* **Goal of the exercise**
Please reproduce the data in its entirety, word for word.

* **Entries provided**
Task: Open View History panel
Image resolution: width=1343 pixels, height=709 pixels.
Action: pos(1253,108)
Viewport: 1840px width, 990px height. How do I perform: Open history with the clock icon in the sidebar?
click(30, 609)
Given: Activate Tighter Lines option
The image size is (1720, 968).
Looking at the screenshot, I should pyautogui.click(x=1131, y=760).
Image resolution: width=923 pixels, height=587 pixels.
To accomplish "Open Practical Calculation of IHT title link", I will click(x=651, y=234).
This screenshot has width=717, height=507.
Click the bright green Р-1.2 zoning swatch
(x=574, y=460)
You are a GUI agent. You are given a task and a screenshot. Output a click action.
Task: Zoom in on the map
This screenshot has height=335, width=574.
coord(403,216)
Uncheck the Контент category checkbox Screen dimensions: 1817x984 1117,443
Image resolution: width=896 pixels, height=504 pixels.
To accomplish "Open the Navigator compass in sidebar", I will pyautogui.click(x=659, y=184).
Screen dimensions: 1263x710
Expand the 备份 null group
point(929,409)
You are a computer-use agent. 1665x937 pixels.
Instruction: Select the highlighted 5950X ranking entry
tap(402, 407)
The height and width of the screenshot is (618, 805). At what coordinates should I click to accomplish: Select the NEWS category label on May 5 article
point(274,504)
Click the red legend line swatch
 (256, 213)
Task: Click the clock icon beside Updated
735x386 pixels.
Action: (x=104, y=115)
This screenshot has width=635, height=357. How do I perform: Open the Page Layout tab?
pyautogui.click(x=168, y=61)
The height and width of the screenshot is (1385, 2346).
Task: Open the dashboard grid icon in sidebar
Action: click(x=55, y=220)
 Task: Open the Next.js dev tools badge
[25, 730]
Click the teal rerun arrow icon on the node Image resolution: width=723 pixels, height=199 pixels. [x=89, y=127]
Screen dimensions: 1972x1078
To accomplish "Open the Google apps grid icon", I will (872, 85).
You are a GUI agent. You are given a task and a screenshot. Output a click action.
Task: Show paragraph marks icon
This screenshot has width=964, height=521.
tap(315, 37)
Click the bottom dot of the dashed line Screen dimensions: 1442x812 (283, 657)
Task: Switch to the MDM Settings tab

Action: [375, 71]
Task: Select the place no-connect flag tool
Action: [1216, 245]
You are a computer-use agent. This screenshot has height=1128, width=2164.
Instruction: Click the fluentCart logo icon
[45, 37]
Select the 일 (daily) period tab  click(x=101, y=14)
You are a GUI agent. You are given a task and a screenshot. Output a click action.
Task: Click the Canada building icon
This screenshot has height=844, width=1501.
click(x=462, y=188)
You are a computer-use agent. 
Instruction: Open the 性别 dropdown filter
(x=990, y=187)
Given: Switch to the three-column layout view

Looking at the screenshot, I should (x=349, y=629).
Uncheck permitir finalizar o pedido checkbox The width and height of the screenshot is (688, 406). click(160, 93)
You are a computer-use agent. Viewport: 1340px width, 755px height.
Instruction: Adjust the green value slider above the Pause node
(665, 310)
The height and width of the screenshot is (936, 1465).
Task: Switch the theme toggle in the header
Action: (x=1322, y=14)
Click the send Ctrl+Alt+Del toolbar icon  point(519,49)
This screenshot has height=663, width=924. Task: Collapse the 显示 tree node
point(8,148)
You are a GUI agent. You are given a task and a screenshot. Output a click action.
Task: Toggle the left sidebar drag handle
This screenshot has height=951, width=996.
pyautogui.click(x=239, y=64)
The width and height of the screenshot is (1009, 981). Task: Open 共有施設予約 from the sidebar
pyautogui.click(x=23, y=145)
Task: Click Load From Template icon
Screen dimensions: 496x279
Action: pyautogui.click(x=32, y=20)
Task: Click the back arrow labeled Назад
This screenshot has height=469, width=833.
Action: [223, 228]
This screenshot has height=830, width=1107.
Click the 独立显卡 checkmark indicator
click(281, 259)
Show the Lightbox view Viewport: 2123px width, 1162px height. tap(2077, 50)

* **Exercise solution**
Task: Open View History panel
Image resolution: width=1343 pixels, height=709 pixels.
Action: pos(1253,108)
Viewport: 1840px width, 990px height. How do I perform: Open history with the clock icon in the sidebar?
click(30, 609)
Given: Activate Tighter Lines option
The image size is (1720, 968).
Looking at the screenshot, I should pyautogui.click(x=1131, y=760).
Image resolution: width=923 pixels, height=587 pixels.
To accomplish "Open Practical Calculation of IHT title link", I will click(x=651, y=234).
This screenshot has width=717, height=507.
Click the bright green Р-1.2 zoning swatch
(x=574, y=460)
You are a GUI agent. You are given a task and a screenshot. Output a click action.
Task: Zoom in on the map
This screenshot has height=335, width=574.
coord(403,216)
Uncheck the Контент category checkbox Screen dimensions: 1817x984 1117,443
Image resolution: width=896 pixels, height=504 pixels.
To accomplish "Open the Navigator compass in sidebar", I will pyautogui.click(x=659, y=184).
Screen dimensions: 1263x710
Expand the 备份 null group
point(929,409)
You are a computer-use agent. 1665x937 pixels.
Instruction: Select the highlighted 5950X ranking entry
tap(402, 407)
The height and width of the screenshot is (618, 805). At what coordinates should I click to accomplish: Select the NEWS category label on May 5 article
point(274,504)
Click the red legend line swatch
 (256, 213)
Task: Click the clock icon beside Updated
735x386 pixels.
Action: (x=104, y=115)
This screenshot has width=635, height=357. How do I perform: Open the Page Layout tab?
pyautogui.click(x=168, y=61)
The height and width of the screenshot is (1385, 2346).
Task: Open the dashboard grid icon in sidebar
Action: click(x=55, y=220)
 Task: Open the Next.js dev tools badge
[25, 730]
Click the teal rerun arrow icon on the node Image resolution: width=723 pixels, height=199 pixels. [x=89, y=127]
Screen dimensions: 1972x1078
To accomplish "Open the Google apps grid icon", I will (872, 85).
You are a GUI agent. You are given a task and a screenshot. Output a click action.
Task: Show paragraph marks icon
This screenshot has width=964, height=521.
tap(315, 37)
Click the bottom dot of the dashed line Screen dimensions: 1442x812 (283, 657)
Task: Switch to the MDM Settings tab

Action: [375, 71]
Task: Select the place no-connect flag tool
Action: [1216, 245]
You are a computer-use agent. This screenshot has height=1128, width=2164.
Instruction: Click the fluentCart logo icon
[45, 37]
Select the 일 (daily) period tab  click(x=101, y=14)
You are a GUI agent. You are given a task and a screenshot. Output a click action.
Task: Click the Canada building icon
This screenshot has height=844, width=1501.
click(x=462, y=188)
You are a computer-use agent. 
Instruction: Open the 性别 dropdown filter
(x=990, y=187)
Given: Switch to the three-column layout view

Looking at the screenshot, I should (x=349, y=629).
Uncheck permitir finalizar o pedido checkbox The width and height of the screenshot is (688, 406). click(160, 93)
You are a computer-use agent. Viewport: 1340px width, 755px height.
Instruction: Adjust the green value slider above the Pause node
(665, 310)
The height and width of the screenshot is (936, 1465).
Task: Switch the theme toggle in the header
Action: (x=1322, y=14)
Click the send Ctrl+Alt+Del toolbar icon  point(519,49)
This screenshot has height=663, width=924. Task: Collapse the 显示 tree node
point(8,148)
You are a GUI agent. You are given a task and a screenshot. Output a click action.
Task: Toggle the left sidebar drag handle
This screenshot has height=951, width=996.
pyautogui.click(x=239, y=64)
The width and height of the screenshot is (1009, 981). Task: Open 共有施設予約 from the sidebar
pyautogui.click(x=23, y=145)
Task: Click Load From Template icon
Screen dimensions: 496x279
Action: pyautogui.click(x=32, y=20)
Task: Click the back arrow labeled Назад
This screenshot has height=469, width=833.
Action: [223, 228]
This screenshot has height=830, width=1107.
Click the 独立显卡 checkmark indicator
click(281, 259)
Show the Lightbox view Viewport: 2123px width, 1162px height. tap(2077, 50)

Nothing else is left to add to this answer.